* DIRECTIONS FOR THIS TASK *
Copy every one of these rows back verbatim, keeping each line exactly as it stands.

* RAW DATA *
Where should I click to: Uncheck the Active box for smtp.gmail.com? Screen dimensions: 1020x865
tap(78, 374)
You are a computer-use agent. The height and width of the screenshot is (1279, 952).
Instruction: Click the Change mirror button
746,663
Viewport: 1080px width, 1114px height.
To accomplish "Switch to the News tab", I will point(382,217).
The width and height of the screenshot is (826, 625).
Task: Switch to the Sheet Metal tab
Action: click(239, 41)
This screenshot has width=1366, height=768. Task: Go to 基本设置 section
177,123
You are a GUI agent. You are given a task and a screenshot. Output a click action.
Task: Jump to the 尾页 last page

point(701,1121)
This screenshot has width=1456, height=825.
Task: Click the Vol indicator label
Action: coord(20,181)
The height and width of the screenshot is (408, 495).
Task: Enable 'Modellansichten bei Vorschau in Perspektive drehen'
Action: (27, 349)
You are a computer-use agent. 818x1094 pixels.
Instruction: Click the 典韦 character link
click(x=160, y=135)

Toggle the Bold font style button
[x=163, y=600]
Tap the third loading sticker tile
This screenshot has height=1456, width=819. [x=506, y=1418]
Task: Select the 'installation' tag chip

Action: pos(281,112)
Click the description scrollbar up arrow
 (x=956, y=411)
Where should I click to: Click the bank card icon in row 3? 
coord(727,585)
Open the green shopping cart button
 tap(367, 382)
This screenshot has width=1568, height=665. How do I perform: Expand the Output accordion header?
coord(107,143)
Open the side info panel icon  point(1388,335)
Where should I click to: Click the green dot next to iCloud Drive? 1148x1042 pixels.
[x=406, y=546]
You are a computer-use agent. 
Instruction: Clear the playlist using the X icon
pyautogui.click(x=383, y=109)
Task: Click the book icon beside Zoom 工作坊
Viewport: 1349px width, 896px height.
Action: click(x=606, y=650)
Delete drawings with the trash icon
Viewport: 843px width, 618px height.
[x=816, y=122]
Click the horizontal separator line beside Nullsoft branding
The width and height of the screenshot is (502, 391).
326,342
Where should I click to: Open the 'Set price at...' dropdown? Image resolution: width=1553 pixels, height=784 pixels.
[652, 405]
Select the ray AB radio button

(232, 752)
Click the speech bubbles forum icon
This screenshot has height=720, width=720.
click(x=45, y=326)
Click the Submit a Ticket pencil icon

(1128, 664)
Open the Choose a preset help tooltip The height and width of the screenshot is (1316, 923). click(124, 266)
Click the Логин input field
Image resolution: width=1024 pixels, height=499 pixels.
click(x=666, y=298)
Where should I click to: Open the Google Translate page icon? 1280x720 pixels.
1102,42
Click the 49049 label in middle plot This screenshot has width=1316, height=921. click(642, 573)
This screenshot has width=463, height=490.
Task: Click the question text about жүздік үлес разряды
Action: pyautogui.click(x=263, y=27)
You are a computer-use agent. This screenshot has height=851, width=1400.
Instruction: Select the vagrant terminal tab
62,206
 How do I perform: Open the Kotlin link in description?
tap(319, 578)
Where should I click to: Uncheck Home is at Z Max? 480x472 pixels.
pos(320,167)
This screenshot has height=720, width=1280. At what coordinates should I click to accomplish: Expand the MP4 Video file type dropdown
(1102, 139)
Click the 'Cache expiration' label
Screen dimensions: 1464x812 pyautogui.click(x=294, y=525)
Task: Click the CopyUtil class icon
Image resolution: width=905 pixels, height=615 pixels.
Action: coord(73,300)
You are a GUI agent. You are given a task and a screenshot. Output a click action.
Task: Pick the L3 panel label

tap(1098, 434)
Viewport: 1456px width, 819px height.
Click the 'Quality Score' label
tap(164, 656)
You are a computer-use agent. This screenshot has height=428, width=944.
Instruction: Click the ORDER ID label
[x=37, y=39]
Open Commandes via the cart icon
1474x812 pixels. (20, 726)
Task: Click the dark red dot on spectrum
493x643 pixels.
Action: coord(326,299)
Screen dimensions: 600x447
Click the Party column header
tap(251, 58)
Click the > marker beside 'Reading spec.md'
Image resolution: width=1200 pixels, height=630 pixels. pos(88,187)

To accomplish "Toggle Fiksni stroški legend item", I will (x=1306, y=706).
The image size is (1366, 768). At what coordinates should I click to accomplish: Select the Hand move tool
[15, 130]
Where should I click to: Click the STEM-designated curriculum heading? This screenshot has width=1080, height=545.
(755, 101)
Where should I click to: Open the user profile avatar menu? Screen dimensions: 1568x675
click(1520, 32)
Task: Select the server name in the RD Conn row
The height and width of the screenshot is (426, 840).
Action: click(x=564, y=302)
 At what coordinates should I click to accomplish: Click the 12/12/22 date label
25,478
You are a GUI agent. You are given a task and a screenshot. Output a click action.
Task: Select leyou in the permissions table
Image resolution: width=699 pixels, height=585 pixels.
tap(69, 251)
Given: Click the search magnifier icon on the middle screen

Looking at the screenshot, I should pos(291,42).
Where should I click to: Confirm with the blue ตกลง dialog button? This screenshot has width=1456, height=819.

* WRITTEN REPLY *
Where should I click to: Uncheck the Active box for smtp.gmail.com? Screen dimensions: 1020x865
tap(78, 374)
You are a computer-use agent. The height and width of the screenshot is (1279, 952).
Instruction: Click the Change mirror button
746,663
Viewport: 1080px width, 1114px height.
To accomplish "Switch to the News tab", I will point(382,217).
The width and height of the screenshot is (826, 625).
Task: Switch to the Sheet Metal tab
Action: click(239, 41)
This screenshot has width=1366, height=768. Task: Go to 基本设置 section
177,123
You are a GUI agent. You are given a task and a screenshot. Output a click action.
Task: Jump to the 尾页 last page

point(701,1121)
This screenshot has width=1456, height=825.
Task: Click the Vol indicator label
Action: coord(20,181)
The height and width of the screenshot is (408, 495).
Task: Enable 'Modellansichten bei Vorschau in Perspektive drehen'
Action: (27, 349)
You are a computer-use agent. 818x1094 pixels.
Instruction: Click the 典韦 character link
click(x=160, y=135)

Toggle the Bold font style button
[x=163, y=600]
Tap the third loading sticker tile
This screenshot has height=1456, width=819. [x=506, y=1418]
Task: Select the 'installation' tag chip

Action: pos(281,112)
Click the description scrollbar up arrow
 (x=956, y=411)
Where should I click to: Click the bank card icon in row 3? 
coord(727,585)
Open the green shopping cart button
 tap(367, 382)
This screenshot has width=1568, height=665. How do I perform: Expand the Output accordion header?
coord(107,143)
Open the side info panel icon  point(1388,335)
Where should I click to: Click the green dot next to iCloud Drive? 1148x1042 pixels.
[x=406, y=546]
You are a computer-use agent. 
Instruction: Clear the playlist using the X icon
pyautogui.click(x=383, y=109)
Task: Click the book icon beside Zoom 工作坊
Viewport: 1349px width, 896px height.
Action: click(x=606, y=650)
Delete drawings with the trash icon
Viewport: 843px width, 618px height.
[x=816, y=122]
Click the horizontal separator line beside Nullsoft branding
The width and height of the screenshot is (502, 391).
326,342
Where should I click to: Open the 'Set price at...' dropdown? Image resolution: width=1553 pixels, height=784 pixels.
[652, 405]
Select the ray AB radio button

(232, 752)
Click the speech bubbles forum icon
This screenshot has height=720, width=720.
click(x=45, y=326)
Click the Submit a Ticket pencil icon

(1128, 664)
Open the Choose a preset help tooltip The height and width of the screenshot is (1316, 923). click(124, 266)
Click the Логин input field
Image resolution: width=1024 pixels, height=499 pixels.
click(x=666, y=298)
Where should I click to: Open the Google Translate page icon? 1280x720 pixels.
1102,42
Click the 49049 label in middle plot This screenshot has width=1316, height=921. click(642, 573)
This screenshot has width=463, height=490.
Task: Click the question text about жүздік үлес разряды
Action: pyautogui.click(x=263, y=27)
You are a computer-use agent. This screenshot has height=851, width=1400.
Instruction: Select the vagrant terminal tab
62,206
 How do I perform: Open the Kotlin link in description?
tap(319, 578)
Where should I click to: Uncheck Home is at Z Max? 480x472 pixels.
pos(320,167)
This screenshot has height=720, width=1280. At what coordinates should I click to accomplish: Expand the MP4 Video file type dropdown
(1102, 139)
Click the 'Cache expiration' label
Screen dimensions: 1464x812 pyautogui.click(x=294, y=525)
Task: Click the CopyUtil class icon
Image resolution: width=905 pixels, height=615 pixels.
Action: coord(73,300)
You are a GUI agent. You are given a task and a screenshot. Output a click action.
Task: Pick the L3 panel label

tap(1098, 434)
Viewport: 1456px width, 819px height.
Click the 'Quality Score' label
tap(164, 656)
You are a computer-use agent. This screenshot has height=428, width=944.
Instruction: Click the ORDER ID label
[x=37, y=39]
Open Commandes via the cart icon
1474x812 pixels. (20, 726)
Task: Click the dark red dot on spectrum
493x643 pixels.
Action: coord(326,299)
Screen dimensions: 600x447
Click the Party column header
tap(251, 58)
Click the > marker beside 'Reading spec.md'
Image resolution: width=1200 pixels, height=630 pixels. pos(88,187)

To accomplish "Toggle Fiksni stroški legend item", I will (x=1306, y=706).
The image size is (1366, 768). At what coordinates should I click to accomplish: Select the Hand move tool
[15, 130]
Where should I click to: Click the STEM-designated curriculum heading? This screenshot has width=1080, height=545.
(755, 101)
Where should I click to: Open the user profile avatar menu? Screen dimensions: 1568x675
click(1520, 32)
Task: Select the server name in the RD Conn row
The height and width of the screenshot is (426, 840).
Action: click(x=564, y=302)
 At what coordinates should I click to accomplish: Click the 12/12/22 date label
25,478
You are a GUI agent. You are given a task and a screenshot. Output a click action.
Task: Select leyou in the permissions table
Image resolution: width=699 pixels, height=585 pixels.
tap(69, 251)
Given: Click the search magnifier icon on the middle screen

Looking at the screenshot, I should pos(291,42).
Where should I click to: Confirm with the blue ตกลง dialog button? This screenshot has width=1456, height=819.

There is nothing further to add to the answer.